■ Text extract ■
Mains or grid voltage systems would be safer if the system was entirely NON ground referenced, and this is the principle that safety "isolation transformers" use BUT the moment that a fault fully or partially grounds one leg of the system anywhere on a circuit then the whole system becomes lethally dangerous to users.

Note that ONLY ONE tool should be used with an isolation transformer, and the transformer should be located near the tool. Using long cable runs after the transformer and two or more tools risks a fault to ground in one tool or wiring leaving the other unprotected.

The difficulty in keeping a system isolated is in practice (which is what counts) far harder than the issues caused by grounding. Some shipboard power systems do have both conductors floating relative to ship ground (= seawater potential when you are floating in salt water) BUT and fault to ground is dangerous, as above, ad great effort is made to track down and remove any ground faults. In a land based system that was not ground referenced, any fault to ground on the same phase would affect all users on the same phase. So a whole street of houses may be affected by a fault on one circuit in one house.

Once you have a ground referenced system the safety aspects of detection and management for individual circuits are easily handled. Earthed housings provide both protection and detection, fault currents flow to ground and can be either "encouraged" to allow easy fault termination (fuses) or detected at very low level (ELCB / GFI). Ground referencing is an overall positive in domestic power systems.

Few modern systems use ground as an actual conductor.
SWER (*S*ingle *W*ire *E*arth *R*eturn) power systems were much used at one time and are still used in some rural systems. I saw one here (NZ)some months ago but they are rare. They are in fact very useful and cost effective but are generally eliminated for reasons which often do not make technical sense. The cost of providing a good enough ground connection at each end is in most cases low compared to he cost of many km of adding an extra conductor.

■ Objective 1 ■
Duplicate the listing word for word, beginning with its first line and stopping after the line that contains "The width and".
The listing below has no connection to the text on grounded power systems.

■ Listing from a pointing dataset ■

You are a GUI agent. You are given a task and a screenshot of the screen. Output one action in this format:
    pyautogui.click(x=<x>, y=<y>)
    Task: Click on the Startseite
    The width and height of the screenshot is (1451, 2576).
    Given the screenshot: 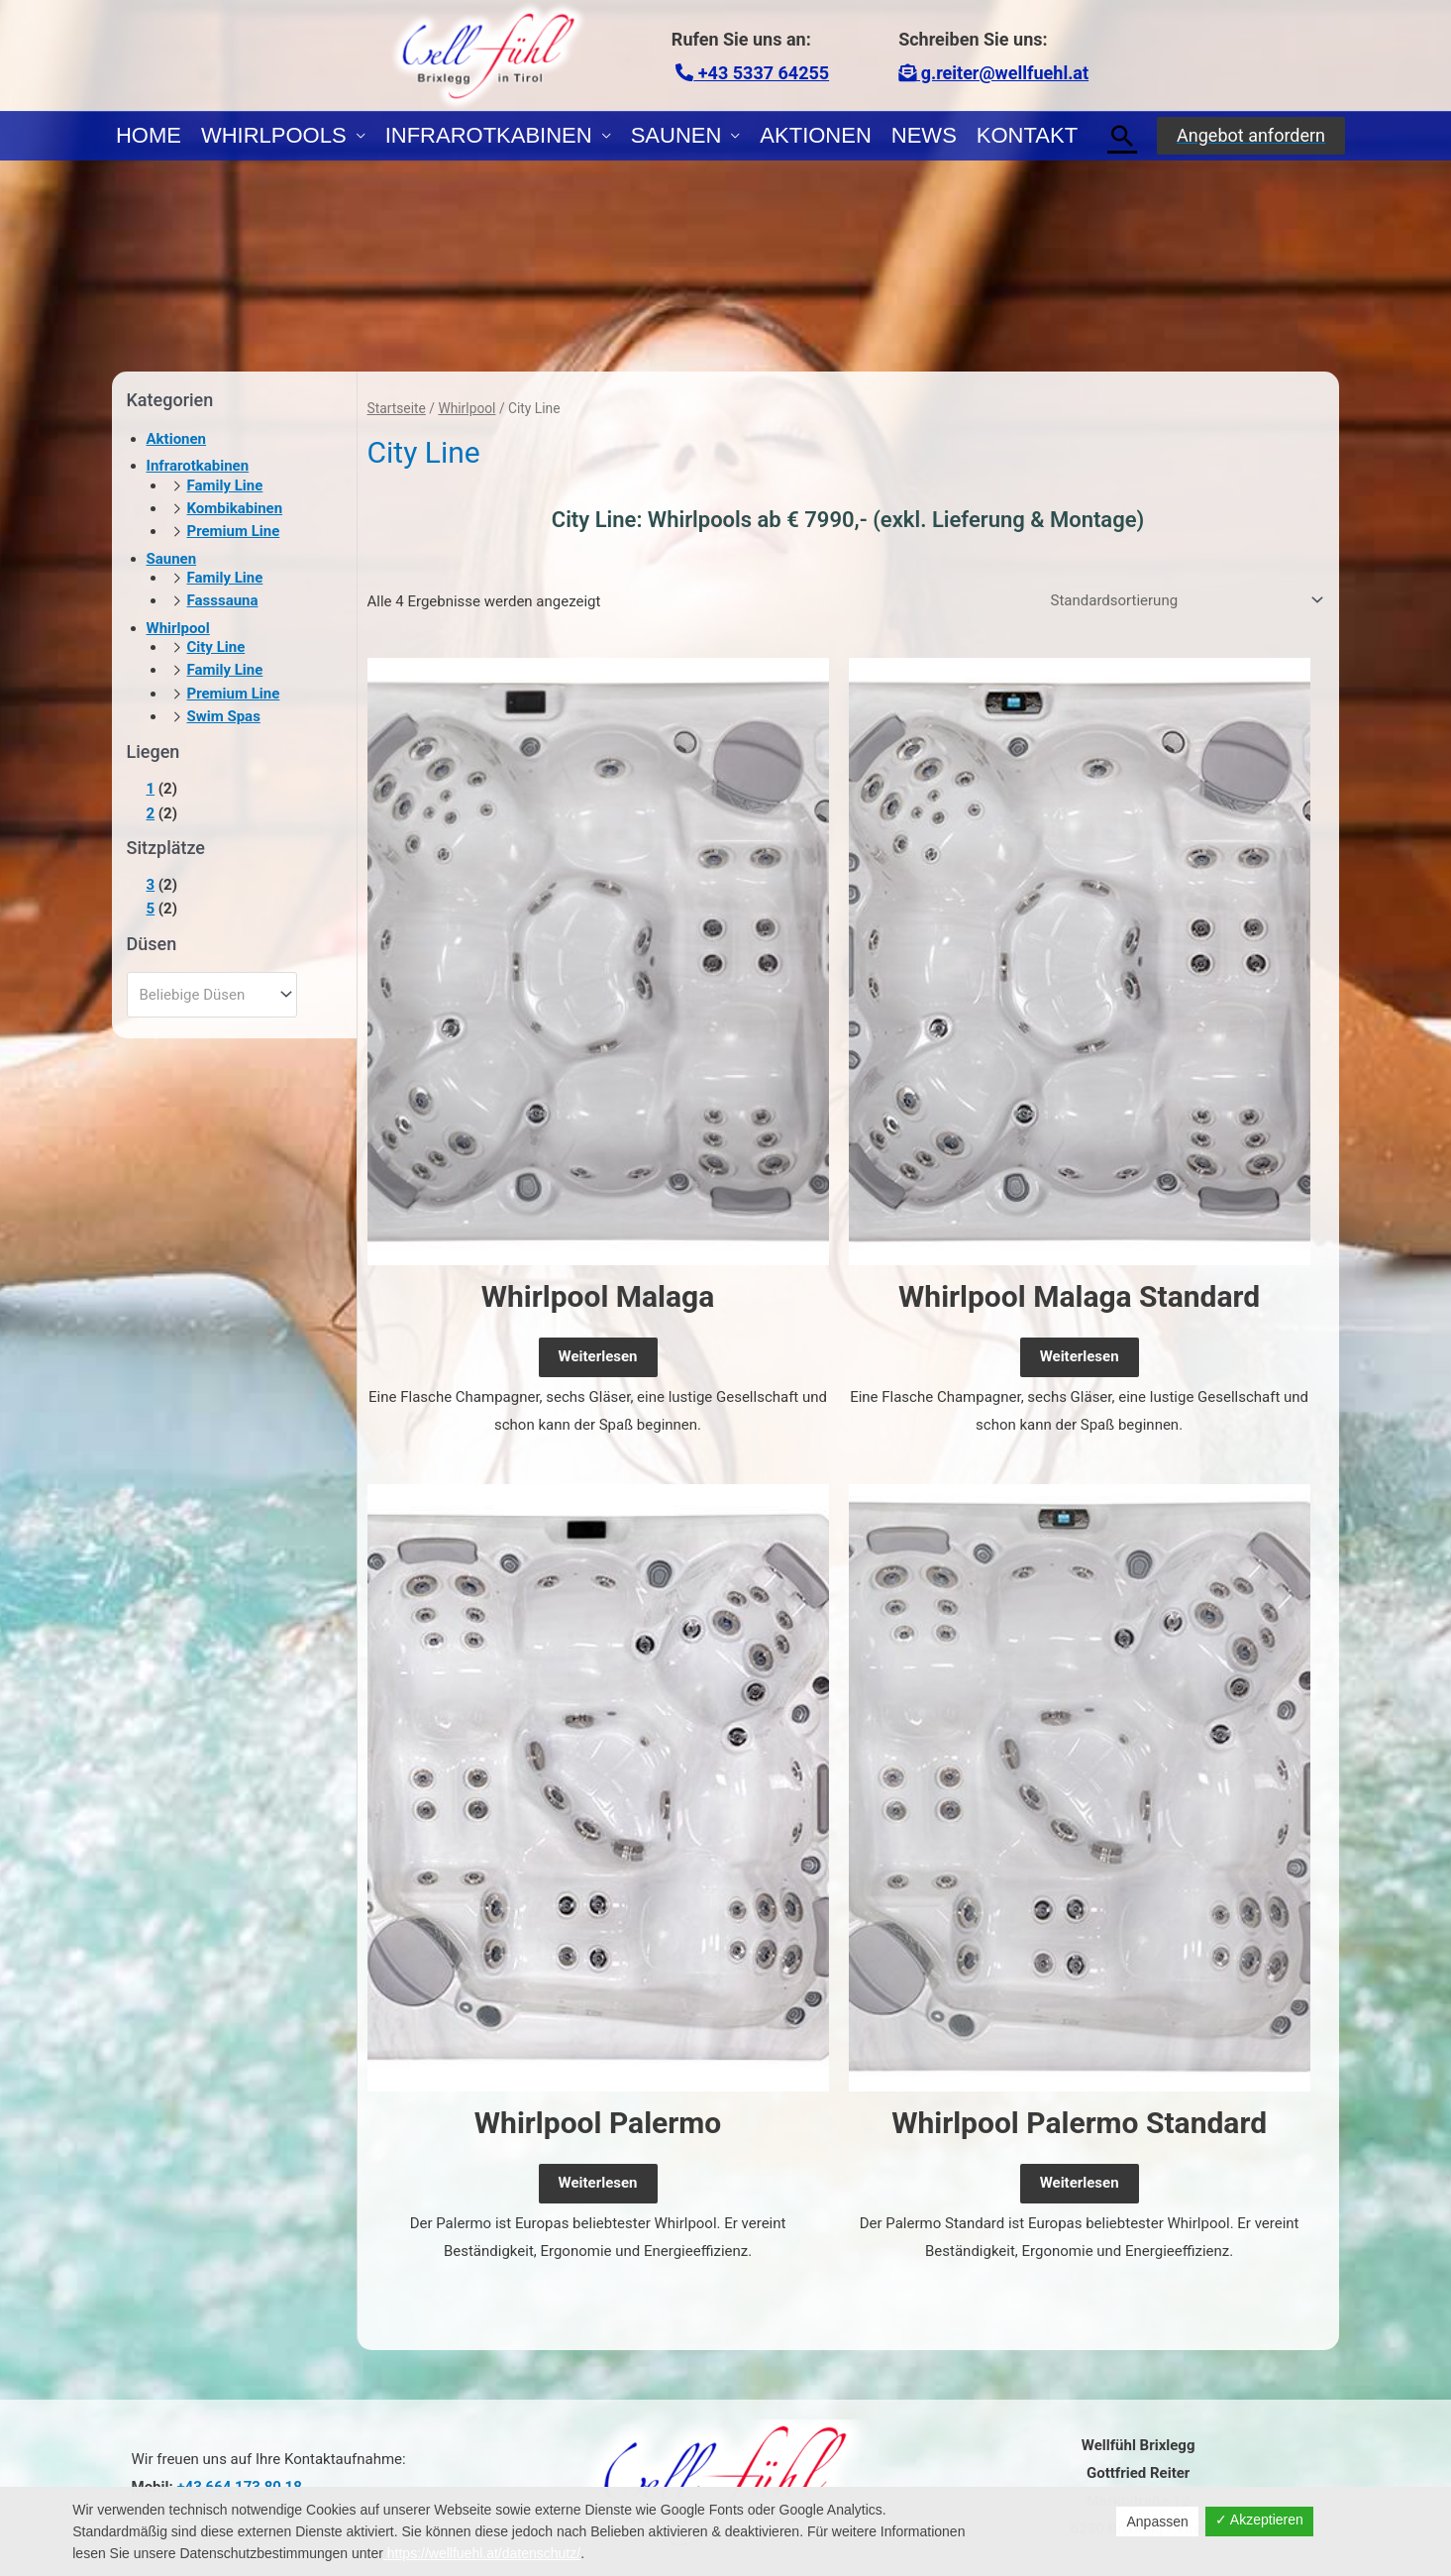 What is the action you would take?
    pyautogui.click(x=396, y=408)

■ Objective 2 ■
Set down the whole text on grounded power systems word for word.

■ Exercise response 1 ■
You are a GUI agent. You are given a task and a screenshot of the screen. Output one action in this format:
    pyautogui.click(x=<x>, y=<y>)
    Task: Click on the Startseite
    The width and height of the screenshot is (1451, 2576).

■ Exercise response 2 ■
Mains or grid voltage systems would be safer if the system was entirely NON ground referenced, and this is the principle that safety "isolation transformers" use BUT the moment that a fault fully or partially grounds one leg of the system anywhere on a circuit then the whole system becomes lethally dangerous to users.

Note that ONLY ONE tool should be used with an isolation transformer, and the transformer should be located near the tool. Using long cable runs after the transformer and two or more tools risks a fault to ground in one tool or wiring leaving the other unprotected.

The difficulty in keeping a system isolated is in practice (which is what counts) far harder than the issues caused by grounding. Some shipboard power systems do have both conductors floating relative to ship ground (= seawater potential when you are floating in salt water) BUT and fault to ground is dangerous, as above, ad great effort is made to track down and remove any ground faults. In a land based system that was not ground referenced, any fault to ground on the same phase would affect all users on the same phase. So a whole street of houses may be affected by a fault on one circuit in one house.

Once you have a ground referenced system the safety aspects of detection and management for individual circuits are easily handled. Earthed housings provide both protection and detection, fault currents flow to ground and can be either "encouraged" to allow easy fault termination (fuses) or detected at very low level (ELCB / GFI). Ground referencing is an overall positive in domestic power systems.

Few modern systems use ground as an actual conductor.
SWER (*S*ingle *W*ire *E*arth *R*eturn) power systems were much used at one time and are still used in some rural systems. I saw one here (NZ)some months ago but they are rare. They are in fact very useful and cost effective but are generally eliminated for reasons which often do not make technical sense. The cost of providing a good enough ground connection at each end is in most cases low compared to he cost of many km of adding an extra conductor.